Des coureurs s'entraînent de façon très saine, en sachant pourquoi ils le font et en suivant des objectifs spécifiques, insiste Lysanne Goyer. Mais pour d'autres, croit-elle elle aussi, ça peut devenir malsain. «Quand vient un moment où c'est juste parce qu'il faut que tu réalises plus, que tu aies un meilleur temps, et que tout autour de toi commence à tomber, il faut commencer à se poser des questions», dit-elle.

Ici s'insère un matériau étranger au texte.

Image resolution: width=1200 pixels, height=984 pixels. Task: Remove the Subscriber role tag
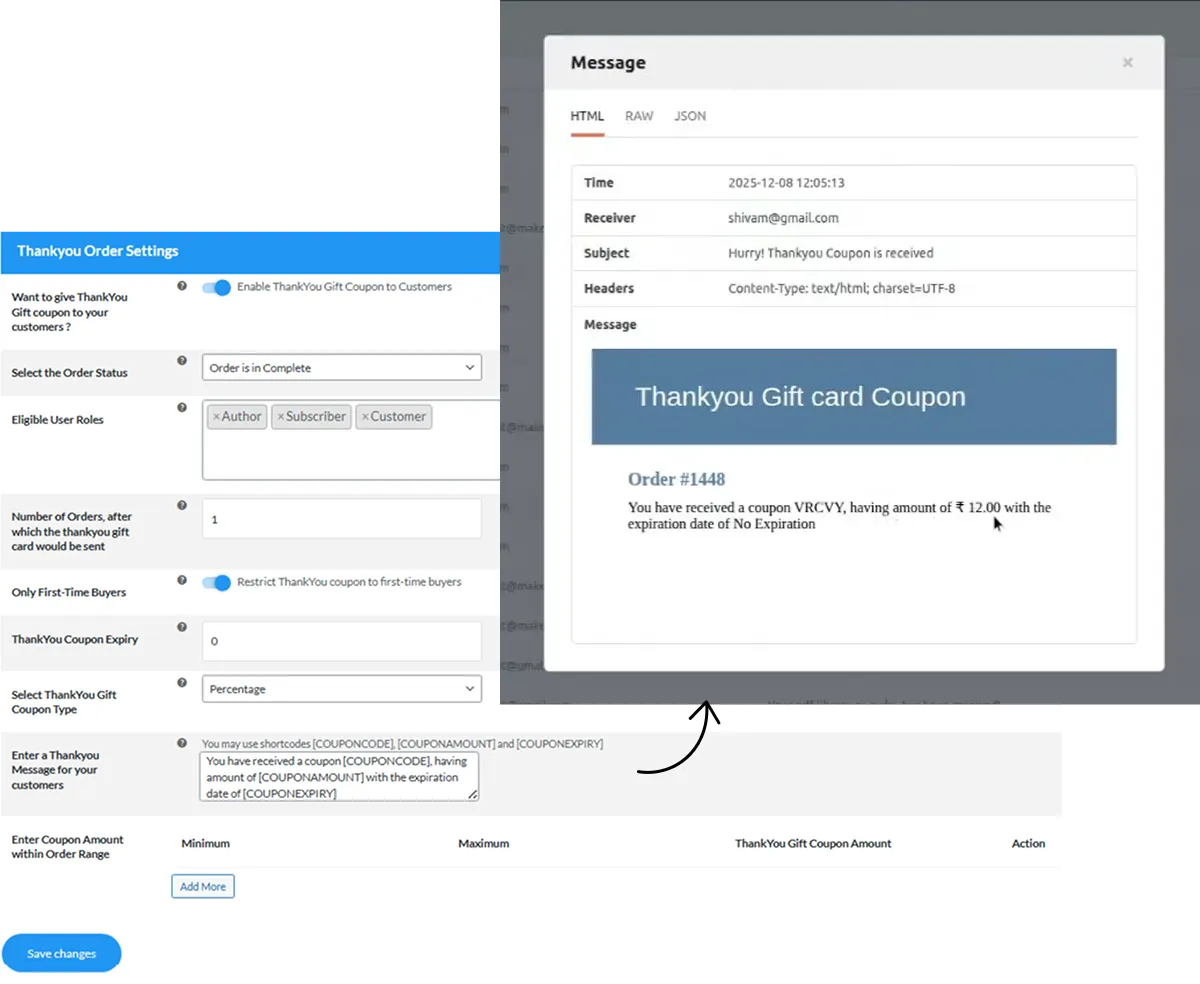click(x=281, y=417)
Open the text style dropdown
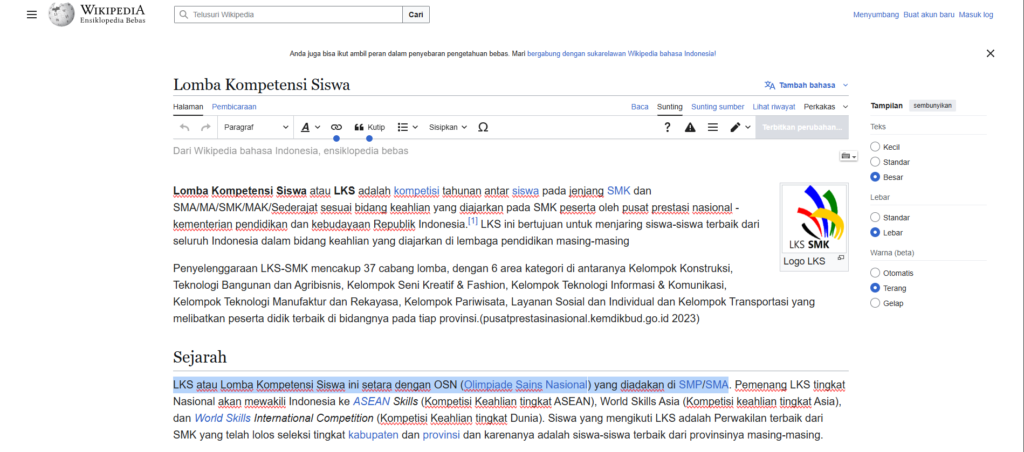This screenshot has height=452, width=1024. (x=310, y=127)
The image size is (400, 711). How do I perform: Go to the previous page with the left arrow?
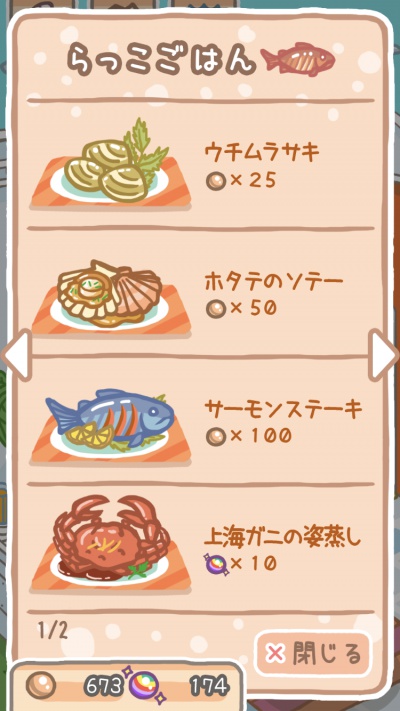[x=17, y=355]
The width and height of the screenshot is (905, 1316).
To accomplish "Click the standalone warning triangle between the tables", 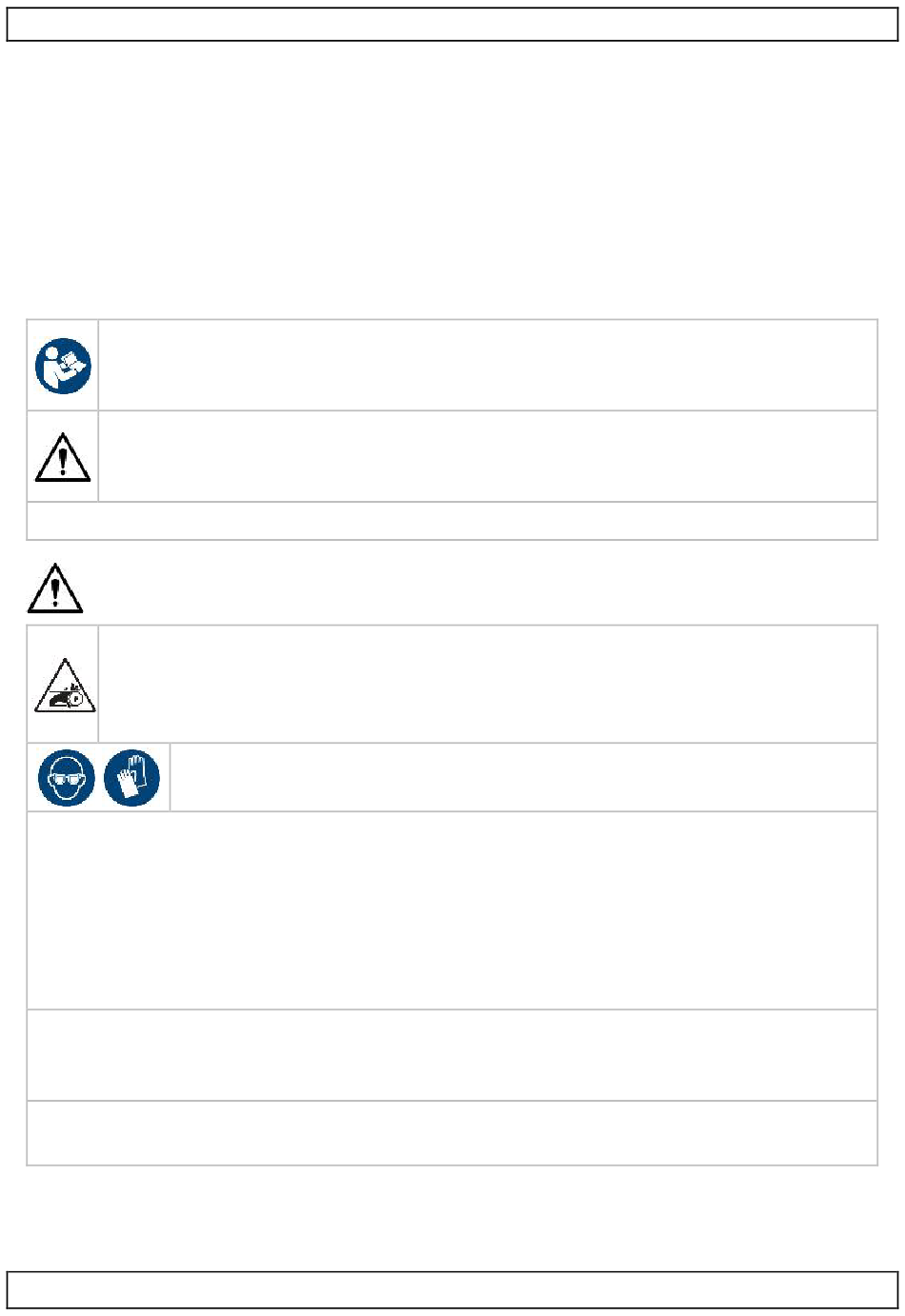I will pos(55,588).
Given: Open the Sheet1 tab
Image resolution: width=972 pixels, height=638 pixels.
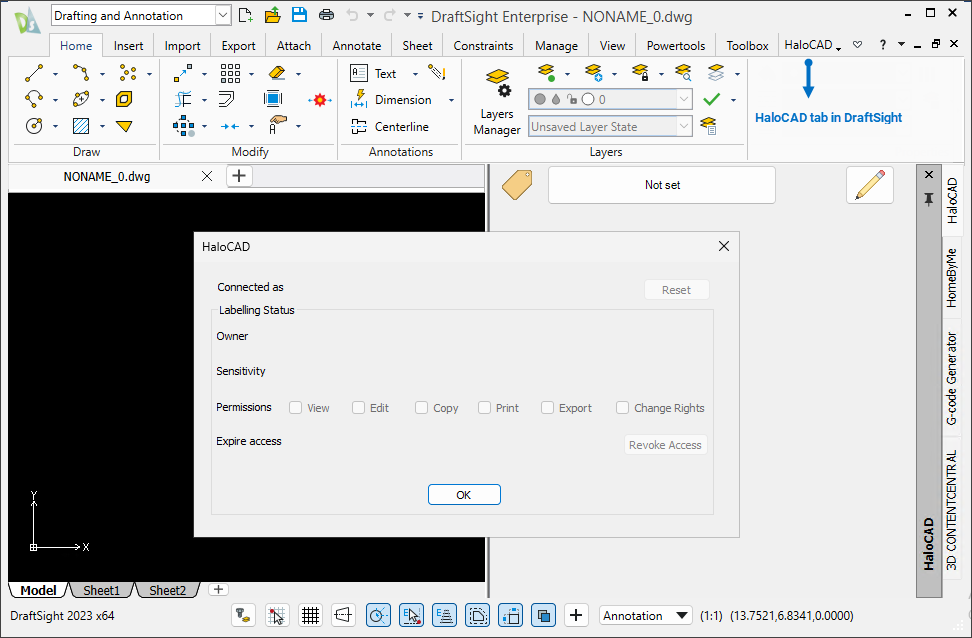Looking at the screenshot, I should [101, 590].
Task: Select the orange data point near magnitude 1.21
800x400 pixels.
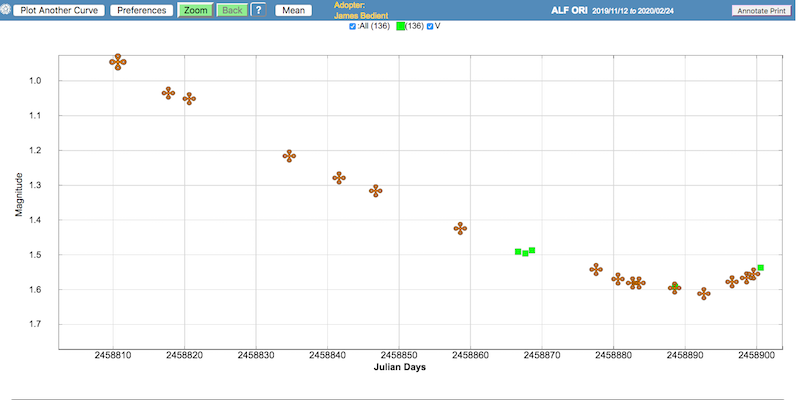Action: point(289,155)
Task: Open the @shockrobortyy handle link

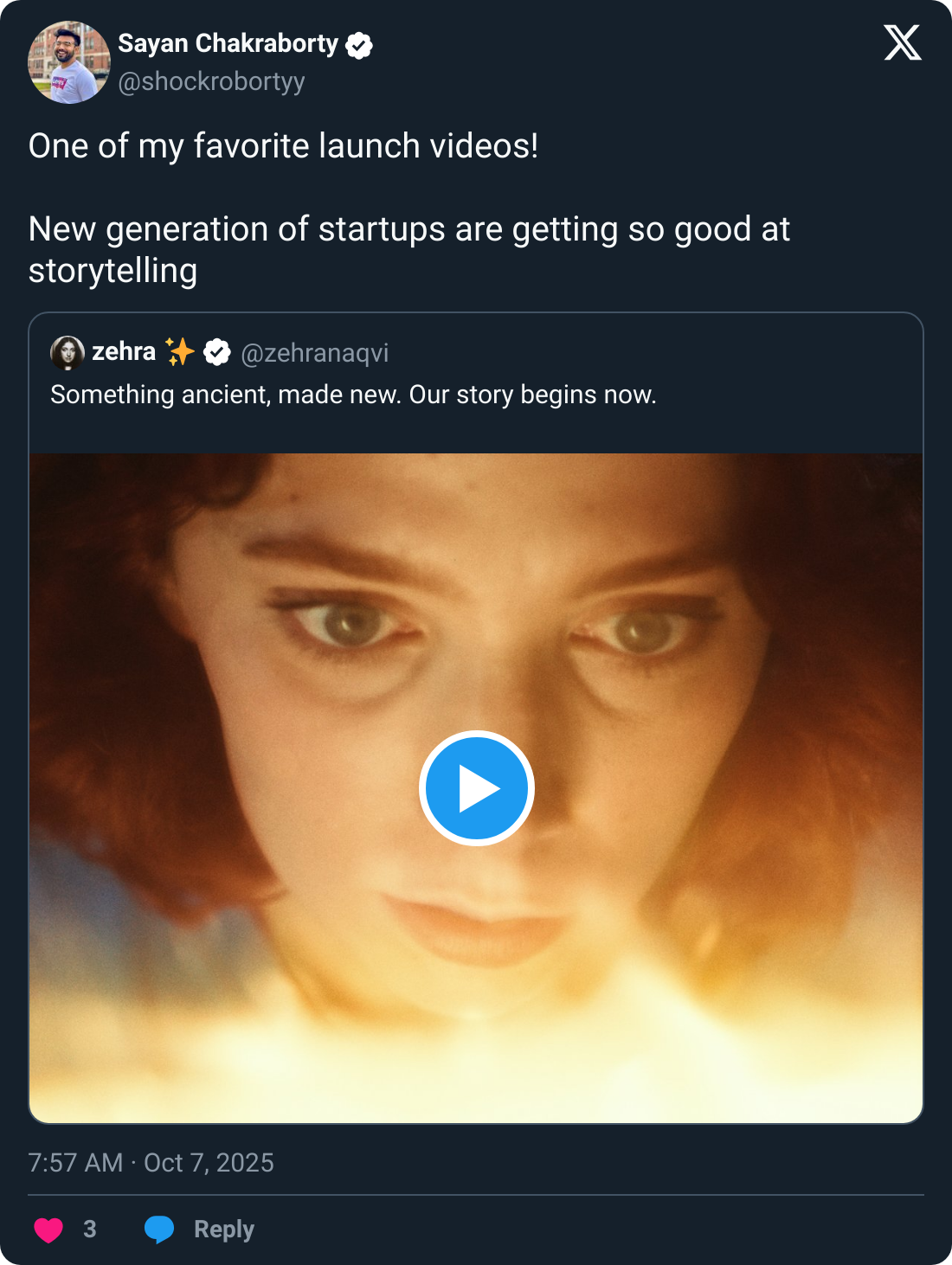Action: [x=211, y=81]
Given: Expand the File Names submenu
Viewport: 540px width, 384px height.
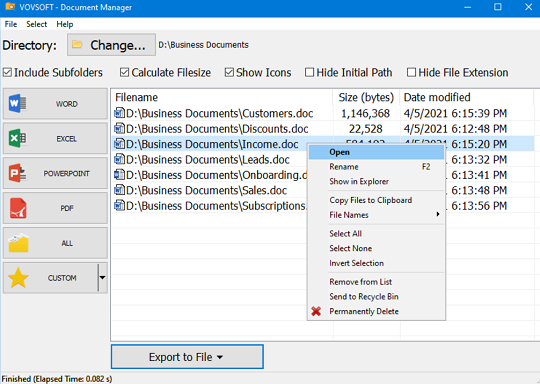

Selon Sébastien Roulier, c'est justement lorsqu'on ne se sent plus obligé de suivre son entraînement à la lettre que ça devient encore plus intéressant, qu'on peut en profiter au maximum. Et, bien souvent, dit-il, c'est en laissant place à l'improvisation qu'on obtient les meilleurs résultats.

Ultratrails: en hausse 

En course sur route, le nombre d'événements de type ultra (50 km, 100 km ou des courses en boucles de 6 heures, 12 heures et 24 heures) est stable (de 3 à 4 événements par année), « mais ils étaient plus populaires auprès des coureurs d'ultra avant l'apparition des ultratrails», indique Réjean Gagné, fondateur du site iskio.ca. La progression est importante du côté des ultratrails depuis quelques années, «le but ultime pour quelques organisateurs étant d'avoir des coureurs qui complètent un 100 milles (160 km) ici, plutôt que de devoir aller aux États-Unis», explique M. Gagné.